Mali Voice

Your English-language guide to Mali's news landscape — clear, credible and up to date.

Mali Voice

Your English-language guide to Mali's news landscape — clear, credible and up to date.

Togo airport visa snag exposes ZLECAf integration hurdles

Welcome to Lomé, where the third edition of the Pan-African Business Forum (Biashara Afrika) kicked off on a dramatic note. What began as a celebration of the African Continental Free Trade Area (AfCFTA) quickly transformed into a stark lesson on the continent’s lingering border bureaucracy.

The incident unfolded as delegates gathered for a high-profile event intended to showcase Togo as a regional logistics and financial hub. Instead, it exposed a glaring contradiction: while African leaders discuss integration and economic unity, travelers with African passports face unnecessary hurdles at Lomé’s Gnassingbé Eyadéma International Airport.

African passports, European privileges: the paradox at Lomé Airport

The forum’s opening ceremony took an unexpected turn when Nigeria’s Minister of Industry, Trade and Investment, Dr. Jumoke Oduwole, shared a firsthand account of two businessmen—one Nigerian, one Ghanaian—who arrived from Europe the night before. Their offense? Attempting to enter Togo using standard CEDEAO passports, which should guarantee free movement under the bloc’s 1970s-era agreement.

The response from border officials was swift and uncompromising: entry denied. To set foot in Lomé, the investors had to resort to a last-minute workaround—presenting their European passports and requesting a 24-hour visa. The message was clear: in Africa, a European passport trumps an African one when it comes to seamless travel.

Dr. Oduwole, drawing on nine years of trade experience in Nigeria, delivered a blunt assessment: “One of them, an investor in financial services, told me he would not consider investing here. We hadn’t even left the airport, and his decision was already made.” She contrasted this with Europe, where no such visa requirements would ever be imposed on an African traveling within the EU.

The irony was not lost on observers: for investors, holding a European passport appears to be the only surefire way to avoid border bureaucracy in Africa.

Bureaucracy vs. ambition: the cost of inconsistent border policies

For a nation positioning itself as a regional hub, the fallout from this incident was immediate. Visa restrictions on neighboring countries don’t just inconvenience travelers—they repel investment.

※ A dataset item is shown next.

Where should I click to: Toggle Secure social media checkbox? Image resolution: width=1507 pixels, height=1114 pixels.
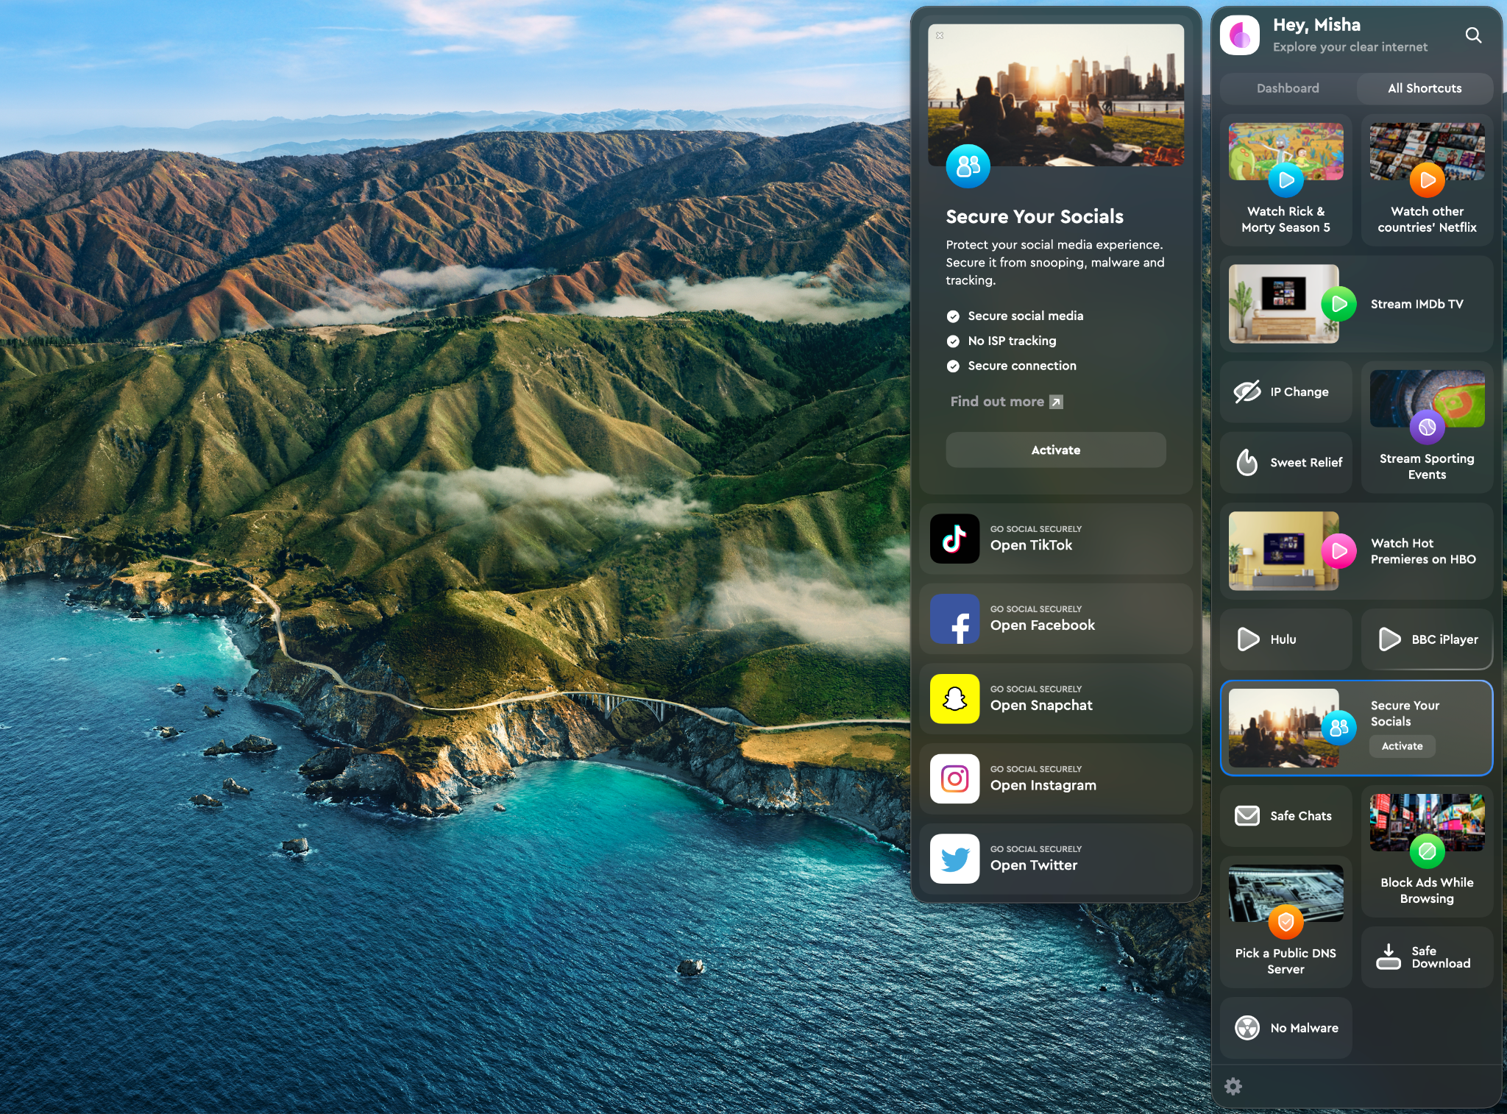point(954,315)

In Lomé, the spectacle of African investors being turned away at the gate sent a damaging signal to international financiers already assessing the region’s stability.

If the goal is to attract capital and foster trade, then border policies must align with the AfCFTA’s vision of a unified market. Yet, as this incident demonstrated, bureaucratic inertia continues to undermine progress.

48-hour ultimatum: Togo’s president demands immediate action

The swift reaction from Togolese President Faure Gnassingbé caught many off guard. Rather than convening a months-long inquiry, he issued a public directive to the Minister of Security: resolve the visa anomaly within 48 hours. The instruction was clear, concise, and timed to coincide with the forum’s closing session.

“I am giving the Minister of Security 48 hours to address this issue,” Gnassingbé announced, signaling zero tolerance for administrative mismanagement that tarnishes the country’s image.

For airport authorities, the clock is now ticking. By Wednesday—the forum’s final day—they must demonstrate compliance with free movement principles or face accountability. The message to border officials is equally direct: free movement isn’t just a policy on paper; it’s a condition for investment and economic growth.

AfCFTA at a crossroads: the free movement litmus test

Reactions from the forum underscored the broader implications. An Ivorian economist warned: “This incident is a wake-up call. Without free movement of people, the AfCFTA remains an empty promise.” A Ghanaian entrepreneur added: “If African investors need European passports to do business on the continent, then integration is nothing more than a slogan.”

The AfCFTA promises a market of 1.4 billion consumers and a combined GDP of $3.4 trillion. Yet, as Lomé’s airport incident revealed, these ambitions are undermined by outdated practices. Harmonizing visa policies, digitalizing border procedures, and enforcing political will are no longer optional—they are prerequisites for success.

The lesson from Togo is simple: when a single misplaced stamp can cost millions in lost investments, the continent must move faster than its bureaucrats.